WORK TO DO:
A - Summarize the mid-week forex outlook below in two sentences.
B - Answer these questions about the mid-week forex outlook below:
(i) What source is the outlook adapted from?
(ii) According to recent comments from FOMC officials, what is needed before the Fed pivots?
(iii) What is described as a magnet for foreign capital?

start PASSAGE PROVIDED

Mid-Week Forex Spotlight: Dollar Power Continues, Euro Weighs on the Rallies, GBP & Gold in Focus

**Mid-week Forex Outlook for DXY, EUR/USD, GBP/USD, and Gold**
*Adapted from ForexFactory, originally authored by Ishaq Siddiqi*

As the trading week approaches its midpoint, forex traders are closely monitoring the interplay between macroeconomic data, central bank policy signals, and evolving global sentiment. In particular, the US Dollar Index (DXY), EUR/USD, GBP/USD, and gold are commanding significant attention given their reactions to shifting yield differentials, inflation developments, and risk appetite trends. This comprehensive mid-week outlook dives into key drivers affecting these flagship assets, outlines potential scenarios, and highlights critical technical and fundamental levels to watch.

## US Dollar Index (DXY): Bullish Momentum Maintained

The US Dollar Index continues to demonstrate remarkable resilience, bolstered by hawkish signals from the Federal Reserve and stronger-than-expected US economic data. The index has managed to sustain its bullish momentum into midweek, supported by a combination of robust labor market figures, persistent inflation concerns, and risk-off flows triggered by geo-political uncertainty.

### Key Drivers of DXY Strength

– **Strong US Economic Data**:
 US non-farm payrolls and other labor indicators have surprised to the upside, signaling underlying economic vigor. Persistent job market strength supports the Fed’s data-dependent, hawkish stance.

– **Fed Policy Path**:
 With US inflation showing signs of stickiness, the Federal Reserve has reiterated its cautious approach regarding rate cuts. Recent comments from FOMC officials highlight the need for greater confidence that inflation is sustainably returning to target before pivoting.

– **Yield Differential**:
 Comparatively higher US Treasury yields relative to other developed economies remain a magnet for foreign capital and underpin demand for the greenback.

end PASSAGE PROVIDED
start COLLECTED DATA

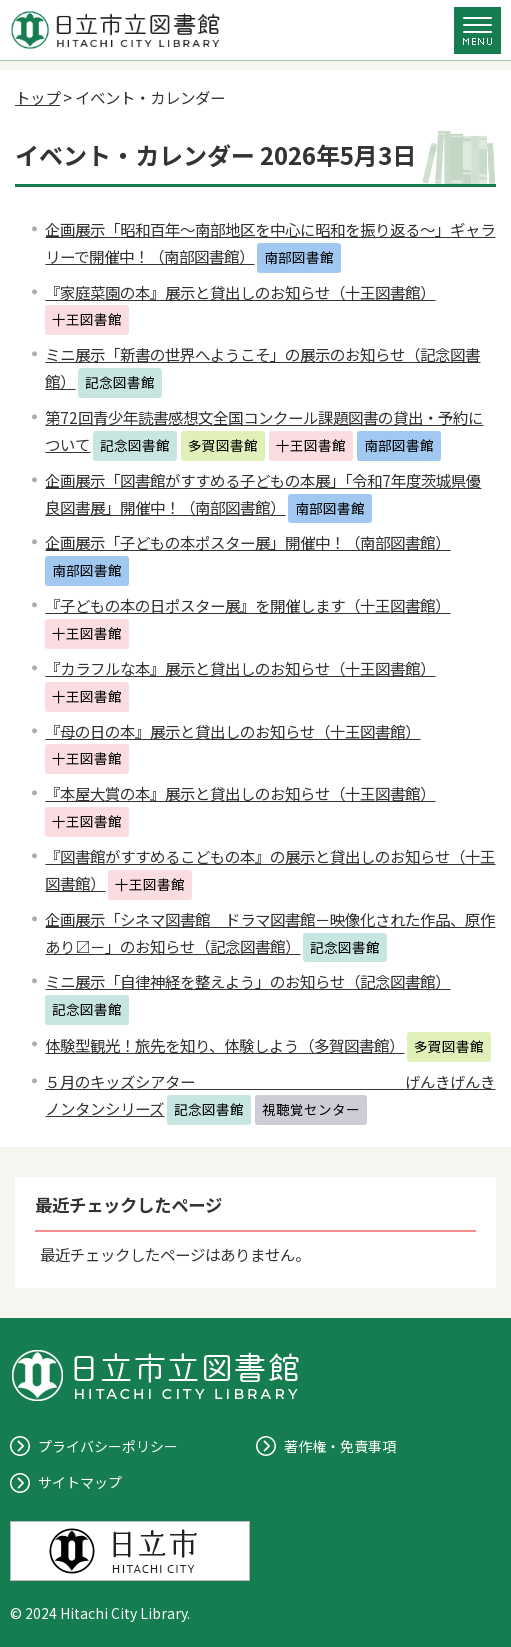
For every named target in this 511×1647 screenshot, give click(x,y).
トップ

end COLLECTED DATA

THE ANSWERS:
A - The outlook examines how the US Dollar Index, EUR/USD, GBP/USD, and gold are reacting to shifting yield differentials, inflation developments, and risk appetite, and it outlines the key drivers, possible scenarios, and levels to watch. It reports that the US Dollar Index has kept its bullish momentum into midweek, backed by strong labor data, sticky inflation that keeps the Federal Reserve cautious about rate cuts, risk-off flows, and comparatively higher US Treasury yields.

B -
(i) ForexFactory.
(ii) Greater confidence that inflation is sustainably returning to target.
(iii) Comparatively higher US Treasury yields relative to other developed economies.